What you should do: Please reproduce exactly, and only, the lines from the one with "Image resolution: width=568" through the last line of the listing below, both ends included, leaving out the pictures.

★ ★ ★ ★ ★ ★ ★

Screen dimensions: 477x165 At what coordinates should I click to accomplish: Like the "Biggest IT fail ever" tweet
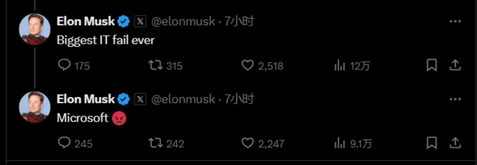(248, 65)
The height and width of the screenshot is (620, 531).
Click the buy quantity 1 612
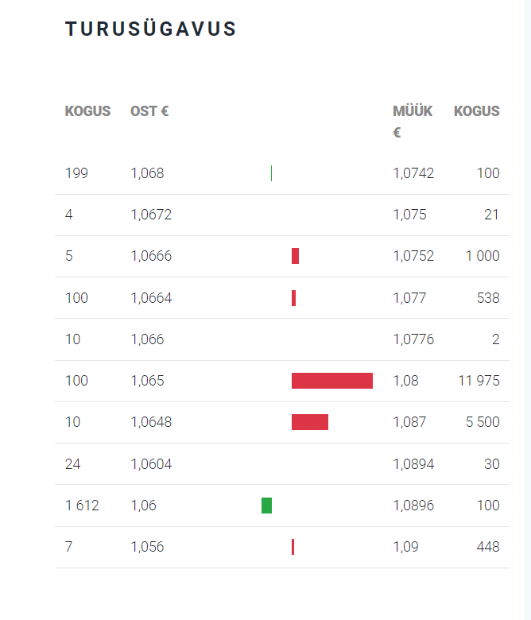tap(82, 506)
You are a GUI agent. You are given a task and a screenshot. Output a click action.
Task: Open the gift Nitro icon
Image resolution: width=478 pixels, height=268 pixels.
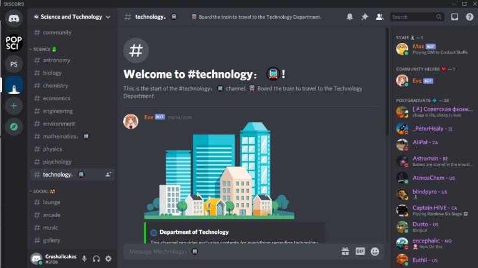point(345,251)
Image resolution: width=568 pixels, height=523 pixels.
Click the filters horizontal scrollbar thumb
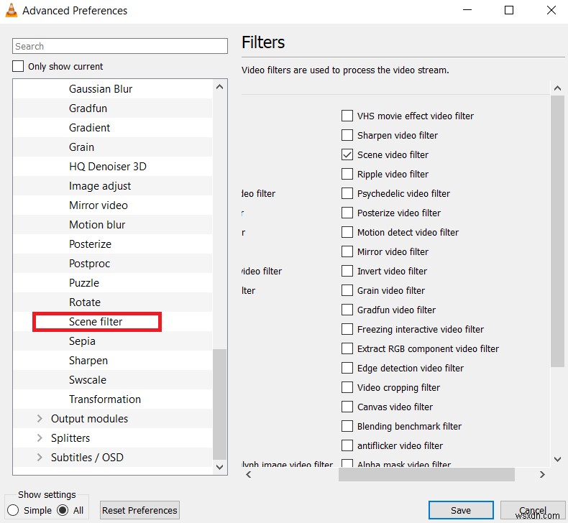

★ ★ ★ ★ ★ ★ ★

Written answer:
Image resolution: width=568 pixels, height=523 pixels.
Click the filters horizontal scrollbar thumb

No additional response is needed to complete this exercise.